Progressive Insurance, an auto insurer here in the US of A, is running a program where their customers can voluntarily install a device, called a TripSense in their car which plays the part of the well-known non-black airplane black box, but just in a vehicle.
The TripSense token hooks up to the OnBoard Diagnostics port (OBDII) (which is on every car manufactured for delivery in the US of A since 1996) and then periodically (perhaps once a year), the customer removes it from the car and hooks it (via USB) to their computer where an application processed the data and lets them review (but not modify, of course).
The device is available from Progressive under two different plans:
- A plan for Minnesota residents where they can get a discount on their policy between 5% and 25% depending upon the data reported on their driving (the driver does get to look at the data and can choose to not report it, but gives up their discount if they don't send it in). They even have a discount calculator available so you can see what types of driving impact the discount (driving over 75 miles per hour one tenth of one percent of the time -- poof, there goes 5% of discount, 7.5 tenths of one percent (0.0075) of the time and poof there goes another 5% (in other words you now have a max of 15 percent discount).
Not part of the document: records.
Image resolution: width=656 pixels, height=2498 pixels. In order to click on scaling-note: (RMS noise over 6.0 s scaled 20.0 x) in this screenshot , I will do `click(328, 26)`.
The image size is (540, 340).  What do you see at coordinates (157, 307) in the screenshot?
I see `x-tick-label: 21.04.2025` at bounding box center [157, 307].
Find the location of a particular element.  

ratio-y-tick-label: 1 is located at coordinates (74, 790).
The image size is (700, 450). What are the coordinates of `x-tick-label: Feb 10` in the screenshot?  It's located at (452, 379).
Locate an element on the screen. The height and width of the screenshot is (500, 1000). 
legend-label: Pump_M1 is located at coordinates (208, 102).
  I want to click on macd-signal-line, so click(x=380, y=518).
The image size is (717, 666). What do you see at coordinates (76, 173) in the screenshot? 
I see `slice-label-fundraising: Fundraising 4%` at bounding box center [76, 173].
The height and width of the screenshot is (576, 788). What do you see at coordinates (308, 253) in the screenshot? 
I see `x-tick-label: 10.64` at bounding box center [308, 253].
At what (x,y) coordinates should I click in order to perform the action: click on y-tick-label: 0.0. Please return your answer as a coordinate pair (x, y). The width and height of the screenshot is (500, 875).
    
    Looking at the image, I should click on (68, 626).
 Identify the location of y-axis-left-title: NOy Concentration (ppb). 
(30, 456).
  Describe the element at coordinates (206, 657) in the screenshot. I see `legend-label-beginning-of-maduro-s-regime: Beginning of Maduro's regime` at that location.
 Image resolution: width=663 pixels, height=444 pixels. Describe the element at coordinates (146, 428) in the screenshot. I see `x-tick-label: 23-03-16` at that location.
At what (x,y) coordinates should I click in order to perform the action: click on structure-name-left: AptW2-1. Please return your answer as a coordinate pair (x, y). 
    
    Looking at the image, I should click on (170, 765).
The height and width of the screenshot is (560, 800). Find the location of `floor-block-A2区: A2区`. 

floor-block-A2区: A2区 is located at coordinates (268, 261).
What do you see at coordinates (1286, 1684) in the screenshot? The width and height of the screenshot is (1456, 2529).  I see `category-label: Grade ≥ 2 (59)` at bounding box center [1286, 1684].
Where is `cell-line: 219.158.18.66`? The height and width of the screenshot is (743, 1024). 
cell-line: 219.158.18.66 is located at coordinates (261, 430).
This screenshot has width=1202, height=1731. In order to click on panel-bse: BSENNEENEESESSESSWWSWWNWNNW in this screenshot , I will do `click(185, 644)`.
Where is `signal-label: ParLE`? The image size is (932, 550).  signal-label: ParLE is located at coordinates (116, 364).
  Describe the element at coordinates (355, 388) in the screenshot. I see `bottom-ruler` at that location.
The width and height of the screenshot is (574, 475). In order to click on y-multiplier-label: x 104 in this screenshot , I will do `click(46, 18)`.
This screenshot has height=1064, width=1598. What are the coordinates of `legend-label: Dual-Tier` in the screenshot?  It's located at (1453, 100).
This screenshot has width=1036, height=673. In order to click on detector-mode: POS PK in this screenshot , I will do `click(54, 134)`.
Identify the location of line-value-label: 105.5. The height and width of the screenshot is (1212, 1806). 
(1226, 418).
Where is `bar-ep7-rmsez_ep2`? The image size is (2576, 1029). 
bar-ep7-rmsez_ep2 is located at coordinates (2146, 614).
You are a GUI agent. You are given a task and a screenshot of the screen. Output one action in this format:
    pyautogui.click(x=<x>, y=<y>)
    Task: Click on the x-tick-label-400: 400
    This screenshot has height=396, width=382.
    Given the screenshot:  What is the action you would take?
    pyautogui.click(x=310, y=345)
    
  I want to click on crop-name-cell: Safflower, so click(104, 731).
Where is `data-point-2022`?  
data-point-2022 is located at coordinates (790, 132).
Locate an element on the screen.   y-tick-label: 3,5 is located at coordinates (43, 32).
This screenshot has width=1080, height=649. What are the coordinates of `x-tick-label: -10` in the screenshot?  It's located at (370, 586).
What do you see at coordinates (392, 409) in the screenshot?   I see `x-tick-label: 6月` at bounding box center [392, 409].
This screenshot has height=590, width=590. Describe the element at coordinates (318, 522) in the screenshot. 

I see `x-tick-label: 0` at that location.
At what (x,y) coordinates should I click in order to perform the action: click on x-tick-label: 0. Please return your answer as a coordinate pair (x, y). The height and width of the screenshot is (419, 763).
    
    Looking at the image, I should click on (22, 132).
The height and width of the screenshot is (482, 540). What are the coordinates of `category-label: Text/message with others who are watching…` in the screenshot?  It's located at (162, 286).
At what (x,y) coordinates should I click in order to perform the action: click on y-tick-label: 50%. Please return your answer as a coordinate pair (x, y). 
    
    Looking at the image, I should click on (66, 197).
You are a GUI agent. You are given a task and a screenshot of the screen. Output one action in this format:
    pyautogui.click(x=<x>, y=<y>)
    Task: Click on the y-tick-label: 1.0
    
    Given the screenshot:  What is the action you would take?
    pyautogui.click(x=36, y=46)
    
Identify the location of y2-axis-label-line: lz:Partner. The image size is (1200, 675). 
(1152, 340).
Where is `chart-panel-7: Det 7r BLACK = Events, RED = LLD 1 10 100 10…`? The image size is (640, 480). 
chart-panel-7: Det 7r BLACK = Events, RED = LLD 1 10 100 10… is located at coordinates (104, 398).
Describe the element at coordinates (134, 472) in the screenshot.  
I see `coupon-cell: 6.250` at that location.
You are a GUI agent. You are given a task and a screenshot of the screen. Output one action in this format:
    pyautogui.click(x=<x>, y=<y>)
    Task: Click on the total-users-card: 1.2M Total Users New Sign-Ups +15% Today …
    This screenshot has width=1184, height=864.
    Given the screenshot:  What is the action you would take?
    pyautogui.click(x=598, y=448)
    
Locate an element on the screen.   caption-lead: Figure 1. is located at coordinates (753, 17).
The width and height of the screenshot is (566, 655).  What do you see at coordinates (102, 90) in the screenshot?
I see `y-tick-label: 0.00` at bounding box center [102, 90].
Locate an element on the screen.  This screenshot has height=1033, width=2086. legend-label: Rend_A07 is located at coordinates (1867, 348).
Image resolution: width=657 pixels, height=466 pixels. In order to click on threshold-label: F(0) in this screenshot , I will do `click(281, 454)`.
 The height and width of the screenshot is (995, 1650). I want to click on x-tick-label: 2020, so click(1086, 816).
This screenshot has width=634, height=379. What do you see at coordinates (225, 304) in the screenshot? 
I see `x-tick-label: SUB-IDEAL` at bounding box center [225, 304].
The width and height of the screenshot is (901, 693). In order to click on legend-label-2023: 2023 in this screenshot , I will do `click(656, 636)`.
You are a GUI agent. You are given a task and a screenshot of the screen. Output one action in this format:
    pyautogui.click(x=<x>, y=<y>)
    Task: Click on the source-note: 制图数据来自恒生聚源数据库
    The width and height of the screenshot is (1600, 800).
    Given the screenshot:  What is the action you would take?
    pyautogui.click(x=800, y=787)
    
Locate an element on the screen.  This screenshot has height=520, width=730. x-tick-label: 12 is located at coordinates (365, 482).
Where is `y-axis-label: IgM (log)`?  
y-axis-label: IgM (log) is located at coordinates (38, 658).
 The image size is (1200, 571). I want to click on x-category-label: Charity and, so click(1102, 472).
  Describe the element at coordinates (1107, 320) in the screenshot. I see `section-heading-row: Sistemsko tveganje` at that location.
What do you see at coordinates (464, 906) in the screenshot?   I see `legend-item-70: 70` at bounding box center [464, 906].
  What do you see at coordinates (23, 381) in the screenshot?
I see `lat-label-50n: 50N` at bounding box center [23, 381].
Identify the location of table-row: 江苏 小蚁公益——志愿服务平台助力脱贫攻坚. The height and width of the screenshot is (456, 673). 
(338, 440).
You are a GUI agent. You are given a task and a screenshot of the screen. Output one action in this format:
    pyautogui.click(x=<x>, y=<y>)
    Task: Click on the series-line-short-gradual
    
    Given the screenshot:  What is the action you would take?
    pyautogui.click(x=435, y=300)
At least they do this using time, not distance, so you can drive like 200mph for a shorter time to cover the distance and still not loose the discount :-) ).
- A plan for everyone else (who is a progressive customer, of course) that pays $50 per monitored vehicle per year and claims to disassociate the data from the vehicle info (and only use the vehicle info for study/analysis)
After looking at some of the sample reports, especially the report to the right which shows a lot of interesting data for each trip made with the vehicle and, in particular, the time spent above 75MPH while on the trip, I'm sure this isn't the right program for me.
However, my son, CJ, just obtained his driving permit and will one day (hopefully not too soon) be driving on his own and having a monitor for the vehicle may be useful. Davis Instruments makes what looks like the same device (without Progressive's branding, of course) called the CarChip and CarChip E/X (differing primarily on storage capability). These things are cool for a parent in that we log what the little brats... I mean wonderful children... have been doing with our vehicles while we weren't around.
From a privacy point of view, I'm OK with all this as long as it is not mandatory and people (including my son) know about it when they get in the car. I think that insurance companies may figure out a way to use it anyway, though (the users who won't use it are automatically treated as higher risk).